Given task: Copy the lines of the records below word for word, from the line containing "Given: Click the Audio speaker icon" to the line containing "[x=322, y=379]", both included.

Extracted material:
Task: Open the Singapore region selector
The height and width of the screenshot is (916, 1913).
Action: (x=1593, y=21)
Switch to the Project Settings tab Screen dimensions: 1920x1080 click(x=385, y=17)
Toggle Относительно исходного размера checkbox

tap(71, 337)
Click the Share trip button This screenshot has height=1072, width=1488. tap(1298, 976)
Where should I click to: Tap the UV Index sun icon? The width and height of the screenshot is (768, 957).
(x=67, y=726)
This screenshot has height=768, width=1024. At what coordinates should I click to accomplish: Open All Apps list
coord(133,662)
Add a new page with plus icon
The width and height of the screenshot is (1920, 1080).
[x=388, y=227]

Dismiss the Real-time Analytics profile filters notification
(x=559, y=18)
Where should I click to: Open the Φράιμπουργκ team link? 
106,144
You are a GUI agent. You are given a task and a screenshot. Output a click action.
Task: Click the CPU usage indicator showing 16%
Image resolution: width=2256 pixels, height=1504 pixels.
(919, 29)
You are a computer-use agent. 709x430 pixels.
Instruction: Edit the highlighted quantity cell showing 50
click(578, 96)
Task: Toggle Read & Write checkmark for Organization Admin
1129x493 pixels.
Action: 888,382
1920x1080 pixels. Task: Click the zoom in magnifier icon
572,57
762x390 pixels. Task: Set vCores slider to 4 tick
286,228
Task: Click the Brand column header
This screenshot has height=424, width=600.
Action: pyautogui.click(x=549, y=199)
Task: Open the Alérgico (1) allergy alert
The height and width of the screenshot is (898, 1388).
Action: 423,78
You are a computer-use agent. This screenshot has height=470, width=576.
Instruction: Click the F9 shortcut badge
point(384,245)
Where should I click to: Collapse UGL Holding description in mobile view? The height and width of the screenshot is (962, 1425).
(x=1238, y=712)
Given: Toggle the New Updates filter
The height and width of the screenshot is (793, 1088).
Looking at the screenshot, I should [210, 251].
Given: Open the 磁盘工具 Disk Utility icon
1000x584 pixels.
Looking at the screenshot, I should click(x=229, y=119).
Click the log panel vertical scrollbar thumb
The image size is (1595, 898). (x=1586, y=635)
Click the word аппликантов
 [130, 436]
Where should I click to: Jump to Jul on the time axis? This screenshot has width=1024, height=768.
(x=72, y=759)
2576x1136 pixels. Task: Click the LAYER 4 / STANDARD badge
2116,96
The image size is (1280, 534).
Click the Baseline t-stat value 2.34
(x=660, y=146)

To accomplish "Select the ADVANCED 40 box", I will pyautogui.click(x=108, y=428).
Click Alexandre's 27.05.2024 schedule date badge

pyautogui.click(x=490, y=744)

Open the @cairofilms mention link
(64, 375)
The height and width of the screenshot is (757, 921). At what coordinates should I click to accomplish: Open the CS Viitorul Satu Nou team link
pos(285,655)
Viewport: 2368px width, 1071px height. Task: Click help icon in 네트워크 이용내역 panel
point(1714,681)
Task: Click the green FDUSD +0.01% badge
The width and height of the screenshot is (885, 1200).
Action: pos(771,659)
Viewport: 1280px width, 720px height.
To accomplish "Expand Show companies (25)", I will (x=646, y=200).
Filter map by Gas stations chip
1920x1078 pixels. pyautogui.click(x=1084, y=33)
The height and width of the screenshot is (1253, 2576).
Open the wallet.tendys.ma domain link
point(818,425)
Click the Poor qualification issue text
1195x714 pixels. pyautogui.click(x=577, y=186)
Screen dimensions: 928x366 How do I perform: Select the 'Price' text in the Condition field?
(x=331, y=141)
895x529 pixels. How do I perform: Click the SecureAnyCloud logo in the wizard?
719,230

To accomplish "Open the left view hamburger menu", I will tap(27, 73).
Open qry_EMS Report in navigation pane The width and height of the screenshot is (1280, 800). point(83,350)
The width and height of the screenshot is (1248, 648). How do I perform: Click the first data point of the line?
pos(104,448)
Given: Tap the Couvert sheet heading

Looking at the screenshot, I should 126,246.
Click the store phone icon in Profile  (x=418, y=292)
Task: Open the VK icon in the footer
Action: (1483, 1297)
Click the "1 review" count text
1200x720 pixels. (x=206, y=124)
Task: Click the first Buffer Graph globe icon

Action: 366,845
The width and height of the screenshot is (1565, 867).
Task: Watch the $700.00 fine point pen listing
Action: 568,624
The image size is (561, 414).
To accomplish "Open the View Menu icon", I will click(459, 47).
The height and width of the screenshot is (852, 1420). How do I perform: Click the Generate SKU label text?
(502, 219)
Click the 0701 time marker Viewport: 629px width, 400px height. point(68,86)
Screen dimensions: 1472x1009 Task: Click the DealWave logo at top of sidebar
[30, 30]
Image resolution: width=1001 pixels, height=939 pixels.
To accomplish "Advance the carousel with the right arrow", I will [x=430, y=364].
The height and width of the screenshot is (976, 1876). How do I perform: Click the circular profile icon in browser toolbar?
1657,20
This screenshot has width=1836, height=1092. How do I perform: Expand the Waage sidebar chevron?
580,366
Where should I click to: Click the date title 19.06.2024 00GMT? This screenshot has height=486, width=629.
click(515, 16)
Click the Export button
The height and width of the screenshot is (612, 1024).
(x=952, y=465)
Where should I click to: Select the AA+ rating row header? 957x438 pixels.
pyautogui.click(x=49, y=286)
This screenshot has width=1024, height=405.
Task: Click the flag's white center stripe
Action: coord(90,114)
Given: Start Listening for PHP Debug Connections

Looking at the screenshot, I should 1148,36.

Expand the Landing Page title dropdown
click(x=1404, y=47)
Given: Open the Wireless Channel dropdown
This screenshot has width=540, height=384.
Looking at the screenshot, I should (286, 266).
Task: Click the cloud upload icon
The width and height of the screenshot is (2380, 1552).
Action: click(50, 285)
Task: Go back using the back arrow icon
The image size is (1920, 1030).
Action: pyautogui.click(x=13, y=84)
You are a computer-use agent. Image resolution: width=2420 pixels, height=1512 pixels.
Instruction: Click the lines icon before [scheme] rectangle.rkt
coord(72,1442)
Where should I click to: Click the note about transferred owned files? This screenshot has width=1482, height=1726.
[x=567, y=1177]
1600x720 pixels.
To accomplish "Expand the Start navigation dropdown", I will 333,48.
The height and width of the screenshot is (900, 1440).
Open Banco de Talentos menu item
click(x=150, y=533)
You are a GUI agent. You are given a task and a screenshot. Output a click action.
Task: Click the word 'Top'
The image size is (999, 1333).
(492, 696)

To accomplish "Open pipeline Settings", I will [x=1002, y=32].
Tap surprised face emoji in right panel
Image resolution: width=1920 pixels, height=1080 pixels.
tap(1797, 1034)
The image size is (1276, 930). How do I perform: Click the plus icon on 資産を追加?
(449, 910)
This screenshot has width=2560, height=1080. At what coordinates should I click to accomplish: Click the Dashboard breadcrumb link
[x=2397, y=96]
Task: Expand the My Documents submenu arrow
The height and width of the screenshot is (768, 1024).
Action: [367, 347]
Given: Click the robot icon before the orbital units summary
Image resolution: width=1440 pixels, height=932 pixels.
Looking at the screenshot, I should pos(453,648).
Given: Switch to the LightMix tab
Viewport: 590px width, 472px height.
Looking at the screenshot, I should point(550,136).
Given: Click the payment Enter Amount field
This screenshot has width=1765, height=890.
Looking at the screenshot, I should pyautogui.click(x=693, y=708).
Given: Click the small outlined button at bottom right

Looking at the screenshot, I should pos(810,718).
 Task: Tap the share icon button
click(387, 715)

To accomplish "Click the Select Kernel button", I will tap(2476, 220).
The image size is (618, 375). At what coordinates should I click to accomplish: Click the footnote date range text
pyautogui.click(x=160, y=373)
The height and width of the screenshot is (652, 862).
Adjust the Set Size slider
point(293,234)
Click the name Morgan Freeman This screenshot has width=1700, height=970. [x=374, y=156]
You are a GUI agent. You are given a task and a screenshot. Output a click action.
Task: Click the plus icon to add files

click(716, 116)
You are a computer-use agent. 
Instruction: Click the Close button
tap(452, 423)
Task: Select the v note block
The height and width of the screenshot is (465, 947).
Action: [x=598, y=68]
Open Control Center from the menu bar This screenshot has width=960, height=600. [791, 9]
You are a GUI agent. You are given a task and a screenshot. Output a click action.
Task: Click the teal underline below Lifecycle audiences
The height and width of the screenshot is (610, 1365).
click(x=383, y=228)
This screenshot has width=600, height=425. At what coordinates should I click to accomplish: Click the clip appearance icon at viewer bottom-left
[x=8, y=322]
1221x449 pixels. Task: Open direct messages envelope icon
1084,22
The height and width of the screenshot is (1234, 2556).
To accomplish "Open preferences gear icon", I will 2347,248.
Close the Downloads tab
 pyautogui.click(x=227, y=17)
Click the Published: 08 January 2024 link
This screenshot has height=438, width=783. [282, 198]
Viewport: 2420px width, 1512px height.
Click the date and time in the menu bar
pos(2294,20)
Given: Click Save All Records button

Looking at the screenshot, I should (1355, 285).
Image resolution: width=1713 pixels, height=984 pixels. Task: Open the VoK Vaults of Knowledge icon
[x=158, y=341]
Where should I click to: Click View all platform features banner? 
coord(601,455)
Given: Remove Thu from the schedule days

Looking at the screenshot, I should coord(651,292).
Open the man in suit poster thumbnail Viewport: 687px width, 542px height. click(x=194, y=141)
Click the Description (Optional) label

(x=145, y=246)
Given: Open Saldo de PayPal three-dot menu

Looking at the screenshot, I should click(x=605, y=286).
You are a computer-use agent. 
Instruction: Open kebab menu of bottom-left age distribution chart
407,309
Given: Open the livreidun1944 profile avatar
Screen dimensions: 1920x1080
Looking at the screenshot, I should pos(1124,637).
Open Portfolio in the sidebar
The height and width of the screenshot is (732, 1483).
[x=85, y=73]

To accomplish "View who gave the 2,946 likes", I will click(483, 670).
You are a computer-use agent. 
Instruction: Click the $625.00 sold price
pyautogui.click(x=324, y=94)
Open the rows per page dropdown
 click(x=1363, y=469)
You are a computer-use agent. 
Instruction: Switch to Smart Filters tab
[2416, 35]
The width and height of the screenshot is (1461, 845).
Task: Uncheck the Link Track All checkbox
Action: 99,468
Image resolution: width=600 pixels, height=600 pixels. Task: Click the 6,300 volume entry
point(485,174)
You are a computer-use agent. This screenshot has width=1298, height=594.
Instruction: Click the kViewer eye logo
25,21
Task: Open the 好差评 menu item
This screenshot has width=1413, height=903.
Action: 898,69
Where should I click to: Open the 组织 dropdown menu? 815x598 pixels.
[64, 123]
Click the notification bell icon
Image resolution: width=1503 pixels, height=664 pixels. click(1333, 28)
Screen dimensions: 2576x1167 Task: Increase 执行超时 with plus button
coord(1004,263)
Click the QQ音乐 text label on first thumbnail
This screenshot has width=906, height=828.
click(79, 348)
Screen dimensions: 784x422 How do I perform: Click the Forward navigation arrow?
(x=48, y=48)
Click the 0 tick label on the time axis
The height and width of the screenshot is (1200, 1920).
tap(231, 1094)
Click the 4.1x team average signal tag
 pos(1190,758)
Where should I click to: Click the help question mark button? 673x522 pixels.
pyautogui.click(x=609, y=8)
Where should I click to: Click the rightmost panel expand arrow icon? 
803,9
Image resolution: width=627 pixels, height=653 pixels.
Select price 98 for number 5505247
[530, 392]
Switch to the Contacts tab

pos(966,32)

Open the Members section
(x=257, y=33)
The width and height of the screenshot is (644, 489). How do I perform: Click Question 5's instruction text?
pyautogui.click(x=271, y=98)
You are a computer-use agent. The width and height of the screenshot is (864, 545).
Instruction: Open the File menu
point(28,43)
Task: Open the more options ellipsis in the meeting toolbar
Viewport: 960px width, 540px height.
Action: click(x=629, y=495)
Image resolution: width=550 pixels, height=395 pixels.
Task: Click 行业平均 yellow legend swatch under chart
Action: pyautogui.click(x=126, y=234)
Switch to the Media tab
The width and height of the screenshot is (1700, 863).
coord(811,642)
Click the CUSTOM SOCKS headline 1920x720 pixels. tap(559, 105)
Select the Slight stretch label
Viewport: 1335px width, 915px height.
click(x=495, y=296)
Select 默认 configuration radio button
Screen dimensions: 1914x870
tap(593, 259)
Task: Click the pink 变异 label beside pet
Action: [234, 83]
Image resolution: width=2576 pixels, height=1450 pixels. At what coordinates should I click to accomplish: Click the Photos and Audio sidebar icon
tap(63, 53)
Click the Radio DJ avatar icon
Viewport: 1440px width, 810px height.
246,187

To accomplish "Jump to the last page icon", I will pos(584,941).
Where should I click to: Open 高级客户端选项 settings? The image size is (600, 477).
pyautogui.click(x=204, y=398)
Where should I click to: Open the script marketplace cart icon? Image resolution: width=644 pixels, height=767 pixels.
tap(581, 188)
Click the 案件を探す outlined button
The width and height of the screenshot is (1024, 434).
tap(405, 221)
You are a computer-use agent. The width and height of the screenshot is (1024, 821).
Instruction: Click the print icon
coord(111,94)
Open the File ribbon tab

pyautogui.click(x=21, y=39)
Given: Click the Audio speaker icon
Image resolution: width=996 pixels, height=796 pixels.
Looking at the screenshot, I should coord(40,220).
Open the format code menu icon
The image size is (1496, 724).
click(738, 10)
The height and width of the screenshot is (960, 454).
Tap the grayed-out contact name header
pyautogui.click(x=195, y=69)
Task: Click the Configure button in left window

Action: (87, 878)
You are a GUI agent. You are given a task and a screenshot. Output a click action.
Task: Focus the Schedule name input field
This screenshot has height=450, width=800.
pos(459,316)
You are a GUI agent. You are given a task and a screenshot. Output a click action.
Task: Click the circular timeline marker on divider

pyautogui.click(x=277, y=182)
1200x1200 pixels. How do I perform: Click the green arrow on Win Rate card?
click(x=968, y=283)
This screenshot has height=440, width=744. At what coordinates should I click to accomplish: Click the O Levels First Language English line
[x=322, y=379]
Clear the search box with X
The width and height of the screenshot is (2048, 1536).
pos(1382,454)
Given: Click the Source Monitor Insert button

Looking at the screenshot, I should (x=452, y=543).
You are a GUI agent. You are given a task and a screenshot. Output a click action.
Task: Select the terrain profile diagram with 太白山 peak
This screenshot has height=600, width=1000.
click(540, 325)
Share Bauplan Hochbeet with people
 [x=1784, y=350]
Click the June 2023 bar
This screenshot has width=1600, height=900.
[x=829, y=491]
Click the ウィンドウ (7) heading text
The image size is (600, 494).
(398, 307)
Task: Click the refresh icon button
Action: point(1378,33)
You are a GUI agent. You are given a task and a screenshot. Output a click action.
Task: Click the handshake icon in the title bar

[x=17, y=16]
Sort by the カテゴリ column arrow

Answer below:
Given: Click the Audio speaker icon
Image resolution: width=996 pixels, height=796 pixels.
Looking at the screenshot, I should coord(40,220).
Open the format code menu icon
The image size is (1496, 724).
click(738, 10)
The height and width of the screenshot is (960, 454).
Tap the grayed-out contact name header
pyautogui.click(x=195, y=69)
Task: Click the Configure button in left window

Action: (87, 878)
You are a GUI agent. You are given a task and a screenshot. Output a click action.
Task: Focus the Schedule name input field
This screenshot has height=450, width=800.
pos(459,316)
You are a GUI agent. You are given a task and a screenshot. Output a click action.
Task: Click the circular timeline marker on divider

pyautogui.click(x=277, y=182)
1200x1200 pixels. How do I perform: Click the green arrow on Win Rate card?
click(x=968, y=283)
This screenshot has height=440, width=744. At what coordinates should I click to accomplish: Click the O Levels First Language English line
[x=322, y=379]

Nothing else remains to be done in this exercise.